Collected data
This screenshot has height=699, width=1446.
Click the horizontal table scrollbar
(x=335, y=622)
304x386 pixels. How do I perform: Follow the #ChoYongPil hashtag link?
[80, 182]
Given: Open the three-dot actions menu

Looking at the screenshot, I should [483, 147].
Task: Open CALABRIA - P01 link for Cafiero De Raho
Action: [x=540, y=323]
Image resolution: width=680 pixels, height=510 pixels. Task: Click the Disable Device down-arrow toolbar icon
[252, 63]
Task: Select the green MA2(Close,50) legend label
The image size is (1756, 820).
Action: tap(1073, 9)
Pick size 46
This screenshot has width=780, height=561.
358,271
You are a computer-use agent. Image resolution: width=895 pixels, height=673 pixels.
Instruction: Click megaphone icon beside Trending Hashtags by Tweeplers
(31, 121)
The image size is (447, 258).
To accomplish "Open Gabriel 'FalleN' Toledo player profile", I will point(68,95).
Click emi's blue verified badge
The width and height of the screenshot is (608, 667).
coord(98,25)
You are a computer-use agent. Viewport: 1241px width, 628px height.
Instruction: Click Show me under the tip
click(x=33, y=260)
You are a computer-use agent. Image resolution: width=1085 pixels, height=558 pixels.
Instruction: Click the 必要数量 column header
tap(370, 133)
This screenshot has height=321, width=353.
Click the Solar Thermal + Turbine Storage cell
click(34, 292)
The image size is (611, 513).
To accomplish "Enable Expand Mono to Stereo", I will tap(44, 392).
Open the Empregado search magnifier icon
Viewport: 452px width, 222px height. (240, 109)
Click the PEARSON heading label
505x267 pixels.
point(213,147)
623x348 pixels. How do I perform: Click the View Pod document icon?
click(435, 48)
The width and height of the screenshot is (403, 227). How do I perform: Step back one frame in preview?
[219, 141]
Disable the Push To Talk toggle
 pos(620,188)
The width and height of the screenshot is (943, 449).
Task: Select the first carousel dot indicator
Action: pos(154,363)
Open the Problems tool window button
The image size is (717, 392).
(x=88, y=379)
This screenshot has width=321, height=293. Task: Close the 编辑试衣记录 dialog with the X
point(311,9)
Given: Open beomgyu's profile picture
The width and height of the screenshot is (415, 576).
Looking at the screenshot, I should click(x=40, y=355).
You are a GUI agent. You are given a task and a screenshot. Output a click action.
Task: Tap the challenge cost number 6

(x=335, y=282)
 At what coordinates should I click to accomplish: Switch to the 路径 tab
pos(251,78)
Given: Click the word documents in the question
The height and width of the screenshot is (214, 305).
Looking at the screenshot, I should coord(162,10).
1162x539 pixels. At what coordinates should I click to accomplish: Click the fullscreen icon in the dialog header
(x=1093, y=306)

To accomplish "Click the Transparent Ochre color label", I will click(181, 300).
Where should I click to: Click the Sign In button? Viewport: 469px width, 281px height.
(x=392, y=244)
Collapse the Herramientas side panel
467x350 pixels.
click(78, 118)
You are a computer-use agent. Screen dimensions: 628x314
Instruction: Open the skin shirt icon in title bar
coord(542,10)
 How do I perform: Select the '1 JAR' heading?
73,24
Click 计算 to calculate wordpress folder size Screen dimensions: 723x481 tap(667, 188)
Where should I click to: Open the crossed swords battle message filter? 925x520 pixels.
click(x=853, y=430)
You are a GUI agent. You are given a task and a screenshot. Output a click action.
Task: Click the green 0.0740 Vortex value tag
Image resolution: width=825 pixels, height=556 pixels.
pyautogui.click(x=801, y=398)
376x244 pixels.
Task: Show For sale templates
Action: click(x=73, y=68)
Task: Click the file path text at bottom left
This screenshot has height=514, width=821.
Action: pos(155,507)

**What the exercise asks**
Reproduce verbatim only the lines from the one holding "Task: Click the file path text at bottom left" through the end of the records.

**Answer for this exercise**
Task: Click the file path text at bottom left
This screenshot has height=514, width=821.
Action: pos(155,507)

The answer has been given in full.